* [WHAT THE EXERCISE ASKS]: Every line holding "agent" should be copied from the records below.

* [MATERIAL SUPPLIED]:
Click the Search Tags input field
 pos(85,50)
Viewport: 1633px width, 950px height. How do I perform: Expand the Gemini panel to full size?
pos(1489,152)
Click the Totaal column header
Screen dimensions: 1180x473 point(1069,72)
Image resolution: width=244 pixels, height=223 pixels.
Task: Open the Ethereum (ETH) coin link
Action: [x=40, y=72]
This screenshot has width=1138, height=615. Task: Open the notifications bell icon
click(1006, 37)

* * *

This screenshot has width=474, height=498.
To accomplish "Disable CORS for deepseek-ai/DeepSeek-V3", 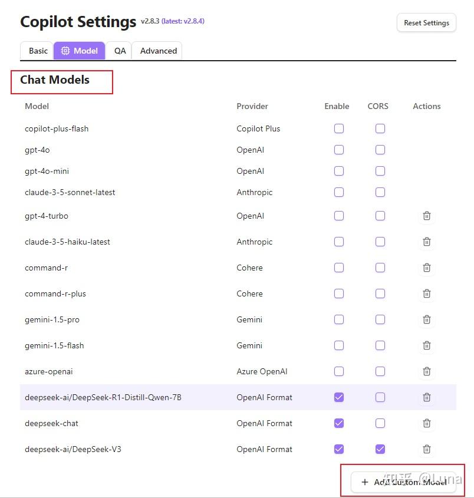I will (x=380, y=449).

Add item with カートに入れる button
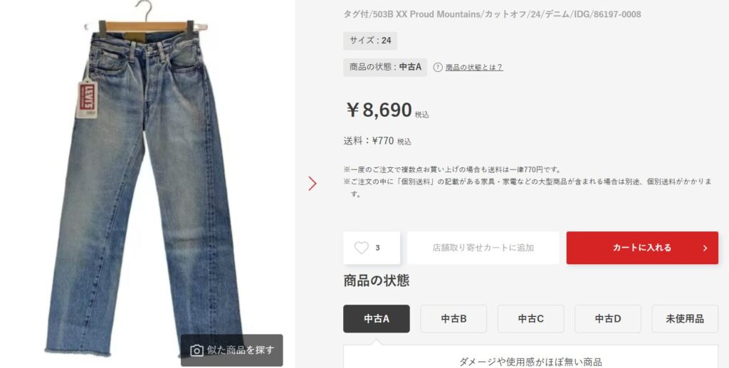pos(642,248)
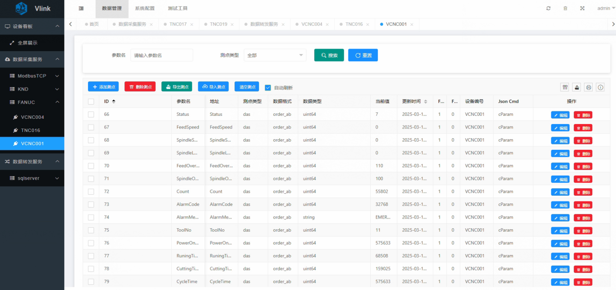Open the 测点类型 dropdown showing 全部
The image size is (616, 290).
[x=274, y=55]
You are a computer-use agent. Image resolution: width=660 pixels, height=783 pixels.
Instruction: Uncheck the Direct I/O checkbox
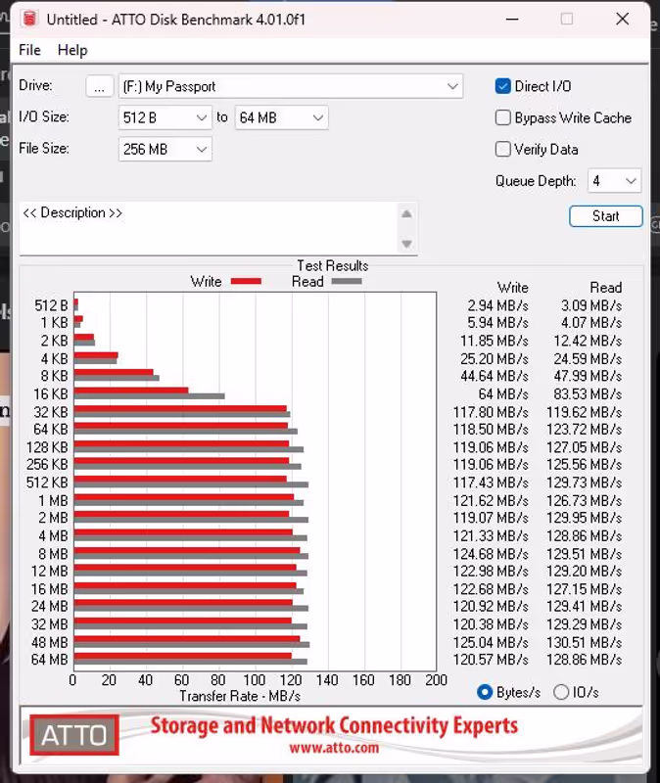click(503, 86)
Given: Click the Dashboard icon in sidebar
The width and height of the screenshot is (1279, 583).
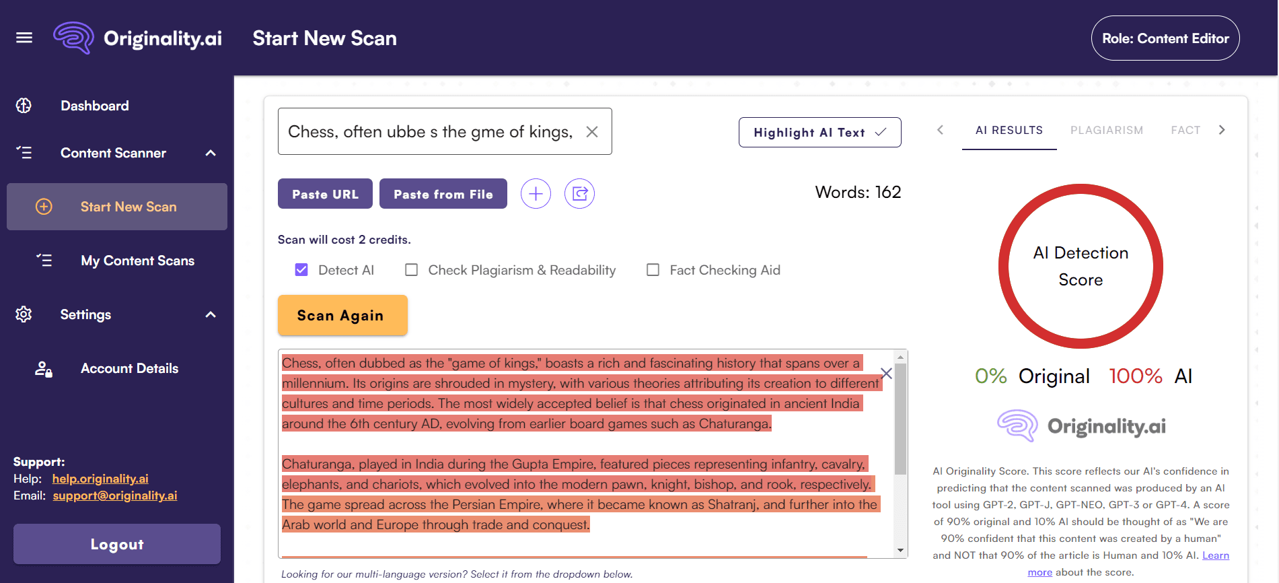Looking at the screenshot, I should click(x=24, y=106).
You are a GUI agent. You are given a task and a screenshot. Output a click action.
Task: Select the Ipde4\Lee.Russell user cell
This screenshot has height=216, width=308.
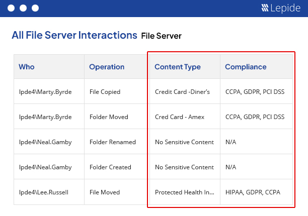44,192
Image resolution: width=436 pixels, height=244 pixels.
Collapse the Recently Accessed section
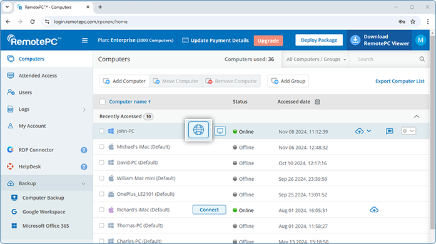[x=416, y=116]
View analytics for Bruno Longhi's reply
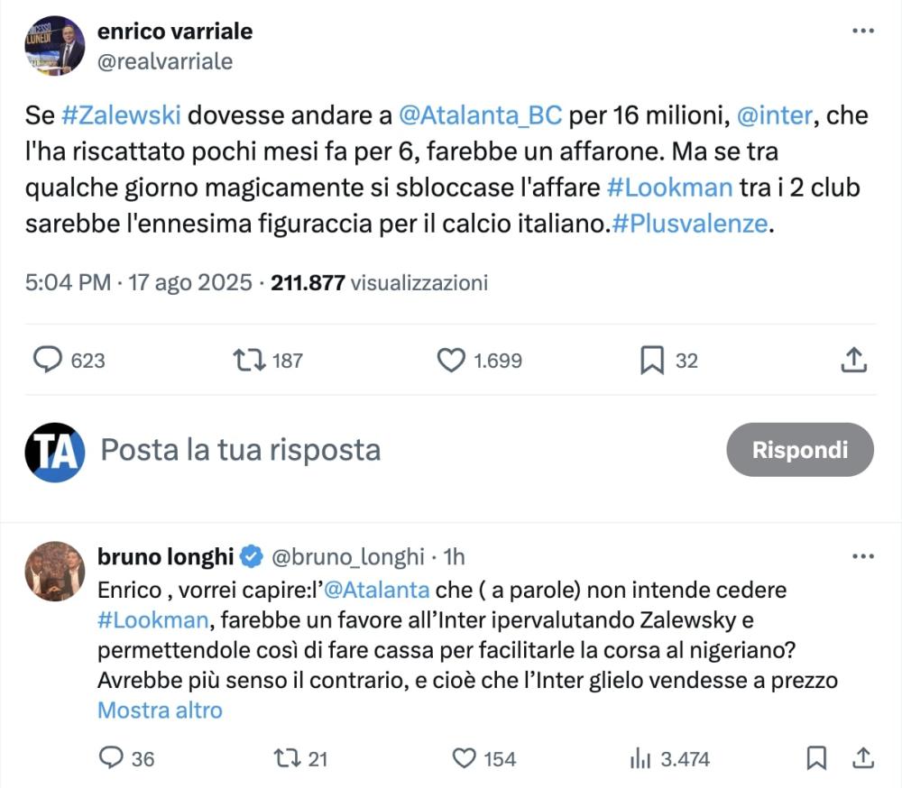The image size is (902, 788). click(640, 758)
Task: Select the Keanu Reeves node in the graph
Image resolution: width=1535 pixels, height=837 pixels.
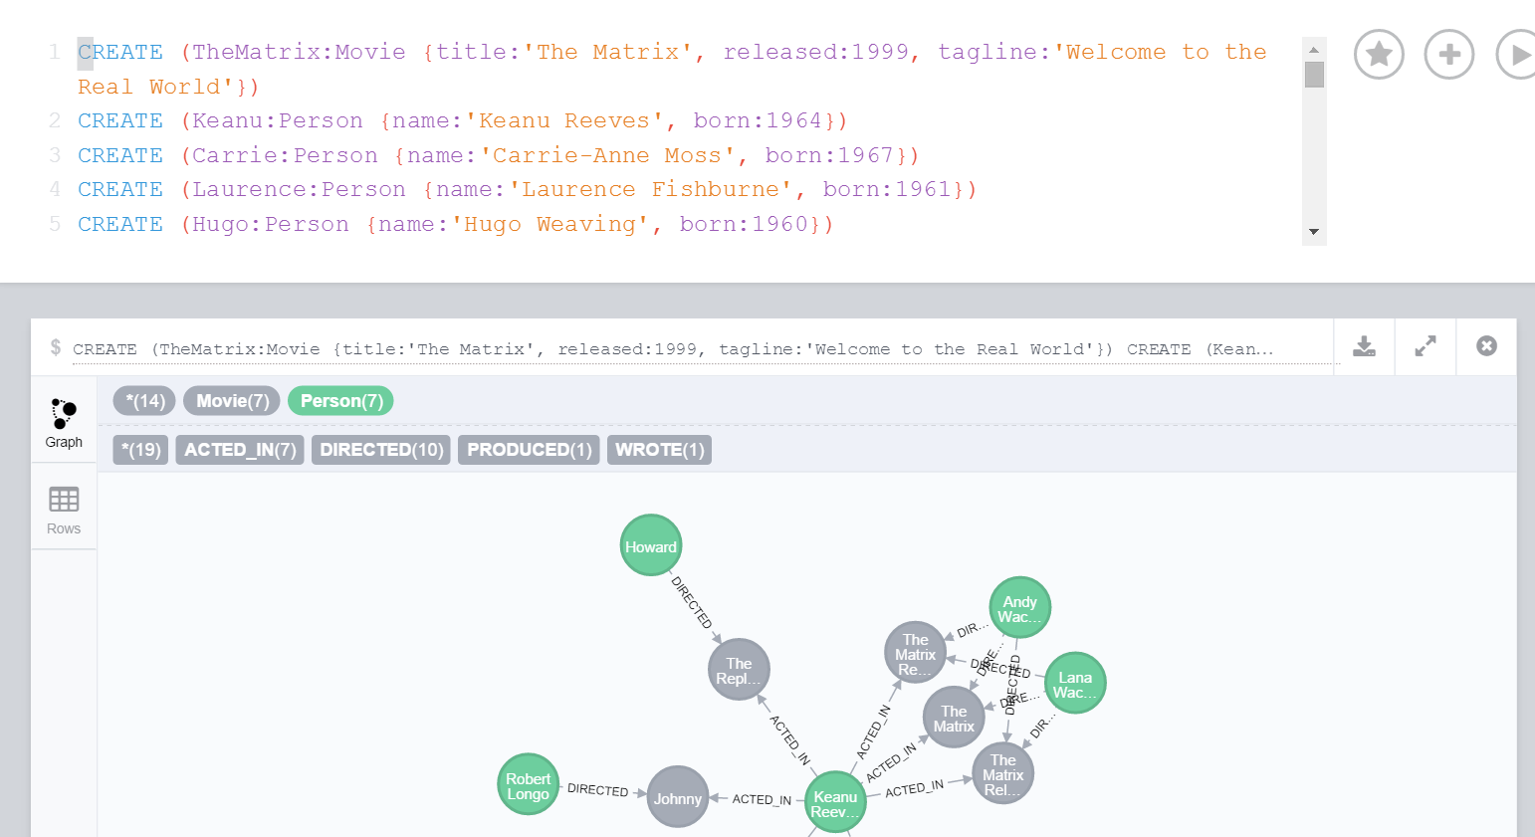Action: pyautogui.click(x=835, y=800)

--

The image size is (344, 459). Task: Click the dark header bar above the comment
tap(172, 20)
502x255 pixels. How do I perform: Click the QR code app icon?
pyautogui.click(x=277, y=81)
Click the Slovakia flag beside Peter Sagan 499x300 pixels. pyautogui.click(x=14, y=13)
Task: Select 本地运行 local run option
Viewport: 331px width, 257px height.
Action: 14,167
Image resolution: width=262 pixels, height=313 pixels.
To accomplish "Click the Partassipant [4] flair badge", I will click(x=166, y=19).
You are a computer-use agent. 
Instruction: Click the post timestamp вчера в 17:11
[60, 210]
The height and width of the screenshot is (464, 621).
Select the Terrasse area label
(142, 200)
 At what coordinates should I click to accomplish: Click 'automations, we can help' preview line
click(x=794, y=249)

* [ANSWER TO THE EXERCISE]:
You are a computer-use agent. Image resolution: width=660 pixels, height=783 pixels.
You are a GUI agent. You are given a task and a screenshot. Output a click action.
You are a computer-use agent. 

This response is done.